I used to buy American and Canadian brands directly and sell them on the Internet, even though there was an authorized distributor in Japan.
The advantage of parallel importing is that the brand is already well known and easy to sell.
When doing parallel importing, you have to be careful about handling copy products.
Especially in the apparel industry, it is difficult to know whether the brand you are dealing with is genuine or fake. You may be required to prove that the product is not fake at customs.
If you don’t have the know-how in this regard, you may end up handling copy goods without knowing it, which may result in your products being stopped by customs and not clearing customs.
Then, there is “Intermediary Trade.”
Intermediary trade is a transaction in which a third country acts, as an intermediary between an overseas exporter and an importer.
It is also known as off-shore trade.
In the transaction itself, the intermediary purchases the product from the company in the producing country, and sells the product to the destination country.
However, the product itself is sent directly from the production countries to the destinations, so you can reduce the extra transportation costs.
In this type of intermediary trade, the format of the invoice, packing list, and B/L are a little more complicated.
I explained it in detail in another video, so please check there.
Trusted Processing Trade
There is another type of trade called “Trusted Processing Trade.”
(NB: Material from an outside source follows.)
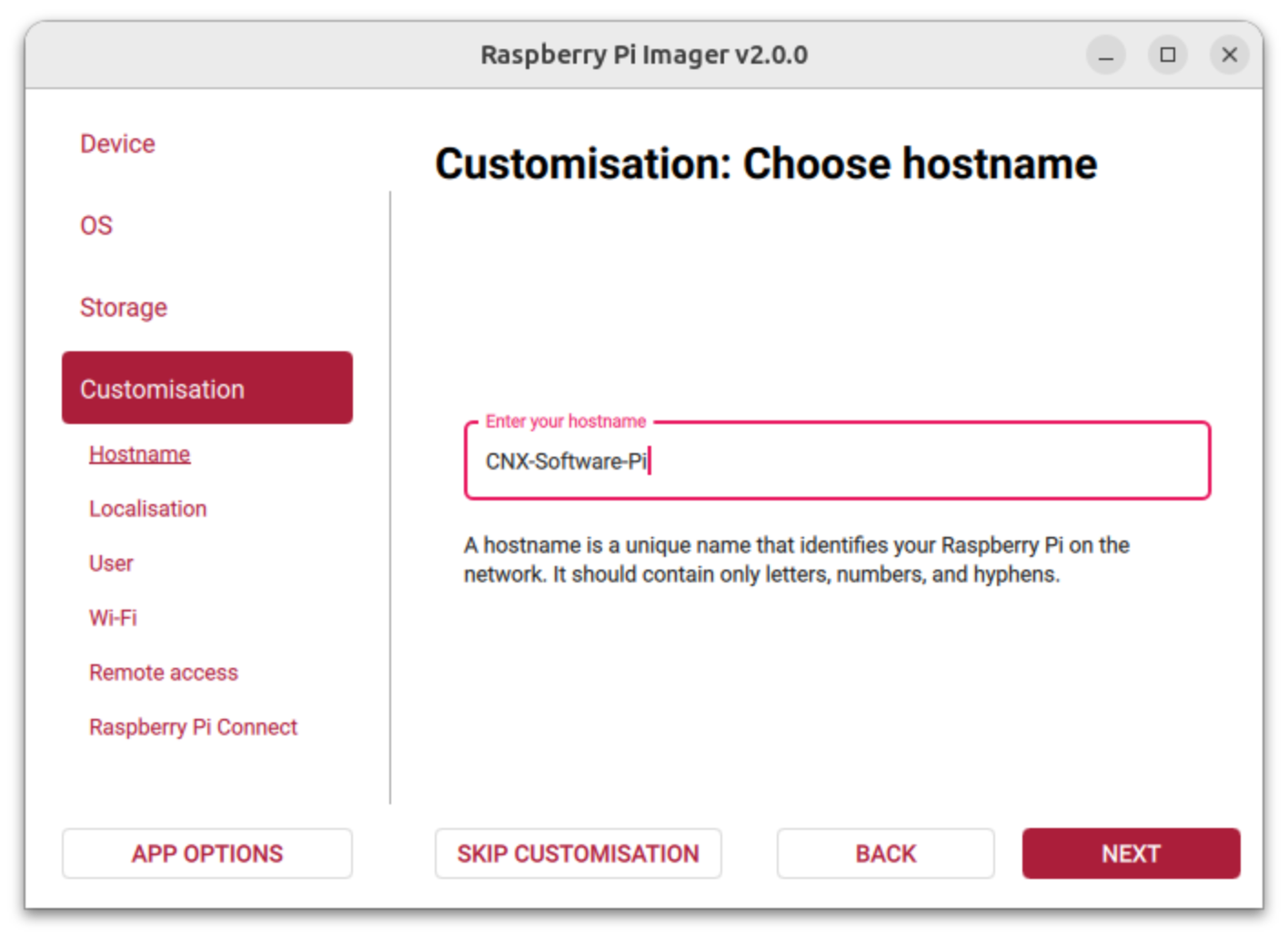1288x939 pixels.
Task: Proceed with the NEXT button
Action: pyautogui.click(x=1131, y=853)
In trusted processing trade, you provide raw materials and parts to a factory overseas, have them processed and assembled, and then import the finished products.
The reason for sending raw materials to another country for processing and assembly is to reduce labor costs.
In some cases, it is cheaper to process and assemble the product in another country, even if you have to pay high transportation costs.
In the case of trusted processing trade, the factory must be located in a bonded area. In the case of Thailand, the factory uses the BOI system or the import tax refund system to avoid import tariffs on raw materials.
If tariffs are imposed on raw materials, it will lead to higher costs. In this case, trusted processing trade will diminish the benefits of processing in other countries, so this is a point to be aware of.
And don’t forget about OEM imports.
OEM is importing products manufactured overseas based on their specifications, with slight changes to the appearance and with your brand or logo.
Many overseas manufacturers offer this type of OEM manufacturing.
For example, in China, the minimum lot is usually several hundred or several thousand. Still, in Thailand, some companies can handle even small lot sizes.
If you want to sell your brand of products, it is relatively easy to start.
Finally, there is “Development Importing”. There are two types of developmental imports.
One is the developmental imports of mining resources and agricultural and fishery resources.
Developed countries invest capital and technology in developing countries in mining resources, agricultural, and fishery resources. and then import them.
The other is developmental import as consignment production by distributors.
When you import foreign products, they may have different sizes, standards, design tastes, and preferences.
To sell the product well, you have to change the specifications and standards to fit the importing country.
The difference between OEM and development import is that, OEM uses the main specifications of the product from the foreign manufacturer, and changes only the logo and brand name, while development import is where the main specifications are devised.
The product is developed and imported as a different product.
Now let’s summarize today’s topic. There are various types of trade transactions.
Direct Trade, Indirect Trade, Parallel Import, Intermediary Trade, Trusted Processing Trade, OEM Import, Development Import. Each trade had its advantages and cautions.
As you study and become more familiar with the trade, you will understand which form of trade transaction style is right for your company and use the benefits of each trade transaction.
The current trend of D2C is a little more advanced, but it also has fewer rivals and higher profit potential.
Let’s continue to learn about trade and put it into practice. That’s all I have to say this time. Thank you very much!